[Brief]
The data must be copied over exactly and in full.

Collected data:
- - - - - - -
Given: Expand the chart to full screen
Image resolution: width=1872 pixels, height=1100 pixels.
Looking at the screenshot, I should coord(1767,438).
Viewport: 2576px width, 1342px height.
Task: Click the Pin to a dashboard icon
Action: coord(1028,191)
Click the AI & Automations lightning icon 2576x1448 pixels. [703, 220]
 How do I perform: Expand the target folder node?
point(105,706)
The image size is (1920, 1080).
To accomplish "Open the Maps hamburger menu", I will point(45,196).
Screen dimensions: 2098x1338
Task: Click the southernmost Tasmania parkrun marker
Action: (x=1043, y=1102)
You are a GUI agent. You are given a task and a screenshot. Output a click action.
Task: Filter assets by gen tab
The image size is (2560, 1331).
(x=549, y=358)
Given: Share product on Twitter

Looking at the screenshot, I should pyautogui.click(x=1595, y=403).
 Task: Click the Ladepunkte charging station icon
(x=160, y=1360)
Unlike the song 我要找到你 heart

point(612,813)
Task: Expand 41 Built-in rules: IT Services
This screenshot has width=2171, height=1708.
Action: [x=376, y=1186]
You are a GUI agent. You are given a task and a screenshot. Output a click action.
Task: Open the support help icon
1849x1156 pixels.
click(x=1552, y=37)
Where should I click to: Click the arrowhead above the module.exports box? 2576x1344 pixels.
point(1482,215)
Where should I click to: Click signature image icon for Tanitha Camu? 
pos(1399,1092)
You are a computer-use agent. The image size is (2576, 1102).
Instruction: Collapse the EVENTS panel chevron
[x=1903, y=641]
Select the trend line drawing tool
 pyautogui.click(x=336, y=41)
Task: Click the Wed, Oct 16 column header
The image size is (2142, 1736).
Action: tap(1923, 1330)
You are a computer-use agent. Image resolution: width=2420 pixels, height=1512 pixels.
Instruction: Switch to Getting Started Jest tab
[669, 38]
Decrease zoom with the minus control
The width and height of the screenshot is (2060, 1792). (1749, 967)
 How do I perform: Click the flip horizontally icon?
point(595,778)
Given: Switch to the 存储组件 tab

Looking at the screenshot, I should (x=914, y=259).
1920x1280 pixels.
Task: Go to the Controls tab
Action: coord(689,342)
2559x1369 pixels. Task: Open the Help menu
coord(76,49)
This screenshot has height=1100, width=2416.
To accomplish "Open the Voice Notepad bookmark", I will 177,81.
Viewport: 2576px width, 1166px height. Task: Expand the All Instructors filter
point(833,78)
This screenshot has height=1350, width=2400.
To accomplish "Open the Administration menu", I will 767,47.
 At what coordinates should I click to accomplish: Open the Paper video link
- - - - - - -
[Output for this exercise]
Given: Expand the chart to full screen
Image resolution: width=1872 pixels, height=1100 pixels.
Looking at the screenshot, I should coord(1767,438).
Viewport: 2576px width, 1342px height.
Task: Click the Pin to a dashboard icon
Action: coord(1028,191)
Click the AI & Automations lightning icon 2576x1448 pixels. [703, 220]
 How do I perform: Expand the target folder node?
point(105,706)
The image size is (1920, 1080).
To accomplish "Open the Maps hamburger menu", I will point(45,196).
Screen dimensions: 2098x1338
Task: Click the southernmost Tasmania parkrun marker
Action: (x=1043, y=1102)
You are a GUI agent. You are given a task and a screenshot. Output a click action.
Task: Filter assets by gen tab
The image size is (2560, 1331).
(x=549, y=358)
Given: Share product on Twitter

Looking at the screenshot, I should pyautogui.click(x=1595, y=403).
 Task: Click the Ladepunkte charging station icon
(x=160, y=1360)
Unlike the song 我要找到你 heart

point(612,813)
Task: Expand 41 Built-in rules: IT Services
This screenshot has width=2171, height=1708.
Action: [x=376, y=1186]
You are a GUI agent. You are given a task and a screenshot. Output a click action.
Task: Open the support help icon
1849x1156 pixels.
click(x=1552, y=37)
Where should I click to: Click the arrowhead above the module.exports box? 2576x1344 pixels.
point(1482,215)
Where should I click to: Click signature image icon for Tanitha Camu? 
pos(1399,1092)
You are a computer-use agent. The image size is (2576, 1102).
Instruction: Collapse the EVENTS panel chevron
[x=1903, y=641]
Select the trend line drawing tool
 pyautogui.click(x=336, y=41)
Task: Click the Wed, Oct 16 column header
The image size is (2142, 1736).
Action: tap(1923, 1330)
You are a computer-use agent. Image resolution: width=2420 pixels, height=1512 pixels.
Instruction: Switch to Getting Started Jest tab
[669, 38]
Decrease zoom with the minus control
The width and height of the screenshot is (2060, 1792). (1749, 967)
 How do I perform: Click the flip horizontally icon?
point(595,778)
Given: Switch to the 存储组件 tab

Looking at the screenshot, I should (x=914, y=259).
1920x1280 pixels.
Task: Go to the Controls tab
Action: coord(689,342)
2559x1369 pixels. Task: Open the Help menu
coord(76,49)
This screenshot has height=1100, width=2416.
To accomplish "Open the Voice Notepad bookmark", I will 177,81.
Viewport: 2576px width, 1166px height. Task: Expand the All Instructors filter
point(833,78)
This screenshot has height=1350, width=2400.
To accomplish "Open the Administration menu", I will 767,47.
 At what coordinates should I click to accomplish: Open the Paper video link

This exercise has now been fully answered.